Data taken from a collection
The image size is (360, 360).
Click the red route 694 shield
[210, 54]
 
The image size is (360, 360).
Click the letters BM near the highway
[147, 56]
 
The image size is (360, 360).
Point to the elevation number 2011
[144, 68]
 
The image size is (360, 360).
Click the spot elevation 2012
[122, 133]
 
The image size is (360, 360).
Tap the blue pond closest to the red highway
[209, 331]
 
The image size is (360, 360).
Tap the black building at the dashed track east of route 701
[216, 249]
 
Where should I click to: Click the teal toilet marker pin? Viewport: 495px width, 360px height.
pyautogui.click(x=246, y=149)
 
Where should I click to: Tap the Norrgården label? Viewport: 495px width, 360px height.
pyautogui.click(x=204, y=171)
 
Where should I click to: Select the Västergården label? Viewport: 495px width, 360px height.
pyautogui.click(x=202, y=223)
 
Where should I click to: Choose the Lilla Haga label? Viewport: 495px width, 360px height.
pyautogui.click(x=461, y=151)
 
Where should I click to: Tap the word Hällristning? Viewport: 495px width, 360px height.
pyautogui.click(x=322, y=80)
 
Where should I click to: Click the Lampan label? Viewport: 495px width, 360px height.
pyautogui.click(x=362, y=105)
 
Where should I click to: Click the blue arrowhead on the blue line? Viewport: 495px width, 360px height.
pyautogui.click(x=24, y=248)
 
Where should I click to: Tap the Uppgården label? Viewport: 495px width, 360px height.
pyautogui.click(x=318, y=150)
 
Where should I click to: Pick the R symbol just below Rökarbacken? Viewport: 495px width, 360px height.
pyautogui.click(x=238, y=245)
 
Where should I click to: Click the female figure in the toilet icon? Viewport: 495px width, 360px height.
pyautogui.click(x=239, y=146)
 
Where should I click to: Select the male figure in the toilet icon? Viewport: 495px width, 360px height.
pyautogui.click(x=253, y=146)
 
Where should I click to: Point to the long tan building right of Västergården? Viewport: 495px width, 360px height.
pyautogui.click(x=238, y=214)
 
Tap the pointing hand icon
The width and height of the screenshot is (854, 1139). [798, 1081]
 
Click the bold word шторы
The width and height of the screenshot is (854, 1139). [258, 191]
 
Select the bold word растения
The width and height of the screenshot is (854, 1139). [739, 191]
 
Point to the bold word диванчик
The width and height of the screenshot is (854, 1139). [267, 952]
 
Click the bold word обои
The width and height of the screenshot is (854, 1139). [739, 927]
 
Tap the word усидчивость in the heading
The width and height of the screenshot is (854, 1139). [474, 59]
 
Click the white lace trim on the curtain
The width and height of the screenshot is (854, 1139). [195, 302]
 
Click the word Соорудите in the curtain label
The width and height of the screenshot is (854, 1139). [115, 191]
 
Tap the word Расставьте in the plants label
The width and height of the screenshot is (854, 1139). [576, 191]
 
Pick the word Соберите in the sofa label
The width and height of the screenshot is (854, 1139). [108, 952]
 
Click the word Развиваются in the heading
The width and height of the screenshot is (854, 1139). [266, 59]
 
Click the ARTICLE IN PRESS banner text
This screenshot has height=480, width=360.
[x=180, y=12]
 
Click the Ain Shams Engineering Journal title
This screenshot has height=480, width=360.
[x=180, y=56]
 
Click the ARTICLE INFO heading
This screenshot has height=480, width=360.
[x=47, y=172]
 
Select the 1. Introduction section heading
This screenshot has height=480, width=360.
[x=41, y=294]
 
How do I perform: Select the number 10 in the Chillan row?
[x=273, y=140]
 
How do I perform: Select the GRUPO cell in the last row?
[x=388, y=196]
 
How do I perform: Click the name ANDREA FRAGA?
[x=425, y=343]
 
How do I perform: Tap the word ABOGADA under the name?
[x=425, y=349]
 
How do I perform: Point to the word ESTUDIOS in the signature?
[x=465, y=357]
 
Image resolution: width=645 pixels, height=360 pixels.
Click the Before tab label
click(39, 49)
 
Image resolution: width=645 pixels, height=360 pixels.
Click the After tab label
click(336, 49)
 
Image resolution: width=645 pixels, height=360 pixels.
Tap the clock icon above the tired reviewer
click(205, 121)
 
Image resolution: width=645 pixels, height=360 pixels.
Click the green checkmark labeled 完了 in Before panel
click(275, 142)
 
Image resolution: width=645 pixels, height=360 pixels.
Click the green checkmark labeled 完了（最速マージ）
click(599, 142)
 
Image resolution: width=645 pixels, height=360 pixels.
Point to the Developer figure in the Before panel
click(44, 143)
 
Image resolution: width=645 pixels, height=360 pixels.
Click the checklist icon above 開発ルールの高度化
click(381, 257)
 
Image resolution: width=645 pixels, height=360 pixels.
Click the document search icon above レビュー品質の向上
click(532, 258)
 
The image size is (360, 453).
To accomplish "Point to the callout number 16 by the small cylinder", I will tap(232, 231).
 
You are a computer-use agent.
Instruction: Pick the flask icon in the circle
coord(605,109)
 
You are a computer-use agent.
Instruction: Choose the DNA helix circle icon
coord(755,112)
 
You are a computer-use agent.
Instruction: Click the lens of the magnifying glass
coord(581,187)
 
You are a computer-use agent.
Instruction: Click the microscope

▶ _WRITTEN PROBLEM_
Please rewrite all of the data above, putting "The canvas size is" in place of "The image size is" and leaving everything else unchanged.

▶ _RESULT OF THIS TASK_
The canvas size is (360, 360).
Click the red route 694 shield
[210, 54]
 
The canvas size is (360, 360).
Click the letters BM near the highway
[147, 56]
 
The canvas size is (360, 360).
Point to the elevation number 2011
[144, 68]
 
The canvas size is (360, 360).
Click the spot elevation 2012
[122, 133]
 
The canvas size is (360, 360).
Tap the blue pond closest to the red highway
[209, 331]
 
The canvas size is (360, 360).
Tap the black building at the dashed track east of route 701
[216, 249]
 
Where should I click to: Click the teal toilet marker pin? Viewport: 495px width, 360px height.
pyautogui.click(x=246, y=149)
 
Where should I click to: Tap the Norrgården label? Viewport: 495px width, 360px height.
pyautogui.click(x=204, y=171)
 
Where should I click to: Select the Västergården label? Viewport: 495px width, 360px height.
pyautogui.click(x=202, y=223)
 
Where should I click to: Choose the Lilla Haga label? Viewport: 495px width, 360px height.
pyautogui.click(x=461, y=151)
 
Where should I click to: Tap the word Hällristning? Viewport: 495px width, 360px height.
pyautogui.click(x=322, y=80)
 
Where should I click to: Click the Lampan label? Viewport: 495px width, 360px height.
pyautogui.click(x=362, y=105)
 
Where should I click to: Click the blue arrowhead on the blue line? Viewport: 495px width, 360px height.
pyautogui.click(x=24, y=248)
 
Where should I click to: Tap the Uppgården label? Viewport: 495px width, 360px height.
pyautogui.click(x=318, y=150)
 
Where should I click to: Pick the R symbol just below Rökarbacken? Viewport: 495px width, 360px height.
pyautogui.click(x=238, y=245)
 
Where should I click to: Click the female figure in the toilet icon? Viewport: 495px width, 360px height.
pyautogui.click(x=239, y=146)
 
Where should I click to: Select the male figure in the toilet icon? Viewport: 495px width, 360px height.
pyautogui.click(x=253, y=146)
 
Where should I click to: Point to the long tan building right of Västergården? Viewport: 495px width, 360px height.
pyautogui.click(x=238, y=214)
 
Tap the pointing hand icon
The width and height of the screenshot is (854, 1139). [798, 1081]
 
Click the bold word шторы
The width and height of the screenshot is (854, 1139). [258, 191]
 
Select the bold word растения
The width and height of the screenshot is (854, 1139). [739, 191]
 
Point to the bold word диванчик
The width and height of the screenshot is (854, 1139). [267, 952]
 
Click the bold word обои
The width and height of the screenshot is (854, 1139). [739, 927]
 
Tap the word усидчивость in the heading
The width and height of the screenshot is (854, 1139). [474, 59]
 
Click the white lace trim on the curtain
The width and height of the screenshot is (854, 1139). [195, 302]
 
Click the word Соорудите in the curtain label
The width and height of the screenshot is (854, 1139). [115, 191]
 
Tap the word Расставьте in the plants label
The width and height of the screenshot is (854, 1139). [576, 191]
 
Pick the word Соберите in the sofa label
The width and height of the screenshot is (854, 1139). [108, 952]
 
Click the word Развиваются in the heading
The width and height of the screenshot is (854, 1139). [266, 59]
 
Click the ARTICLE IN PRESS banner text
This screenshot has height=480, width=360.
[x=180, y=12]
 
Click the Ain Shams Engineering Journal title
This screenshot has height=480, width=360.
[x=180, y=56]
 
Click the ARTICLE INFO heading
This screenshot has height=480, width=360.
[x=47, y=172]
 
Select the 1. Introduction section heading
This screenshot has height=480, width=360.
[x=41, y=294]
 
How do I perform: Select the number 10 in the Chillan row?
[x=273, y=140]
 
How do I perform: Select the GRUPO cell in the last row?
[x=388, y=196]
 
How do I perform: Click the name ANDREA FRAGA?
[x=425, y=343]
 
How do I perform: Tap the word ABOGADA under the name?
[x=425, y=349]
 
How do I perform: Point to the word ESTUDIOS in the signature?
[x=465, y=357]
 
Image resolution: width=645 pixels, height=360 pixels.
Click the Before tab label
click(39, 49)
 
Image resolution: width=645 pixels, height=360 pixels.
Click the After tab label
click(336, 49)
 
Image resolution: width=645 pixels, height=360 pixels.
Tap the clock icon above the tired reviewer
click(205, 121)
 
Image resolution: width=645 pixels, height=360 pixels.
Click the green checkmark labeled 完了 in Before panel
click(275, 142)
 
Image resolution: width=645 pixels, height=360 pixels.
Click the green checkmark labeled 完了（最速マージ）
click(599, 142)
 
Image resolution: width=645 pixels, height=360 pixels.
Point to the Developer figure in the Before panel
click(44, 143)
 
Image resolution: width=645 pixels, height=360 pixels.
Click the checklist icon above 開発ルールの高度化
click(381, 257)
 
Image resolution: width=645 pixels, height=360 pixels.
Click the document search icon above レビュー品質の向上
click(532, 258)
 
The canvas size is (360, 453).
To accomplish "Point to the callout number 16 by the small cylinder", I will tap(232, 231).
 
You are a computer-use agent.
Instruction: Pick the flask icon in the circle
coord(605,109)
 
You are a computer-use agent.
Instruction: Choose the DNA helix circle icon
coord(755,112)
 
You are a computer-use agent.
Instruction: Click the lens of the magnifying glass
coord(581,187)
 
You are a computer-use agent.
Instruction: Click the microscope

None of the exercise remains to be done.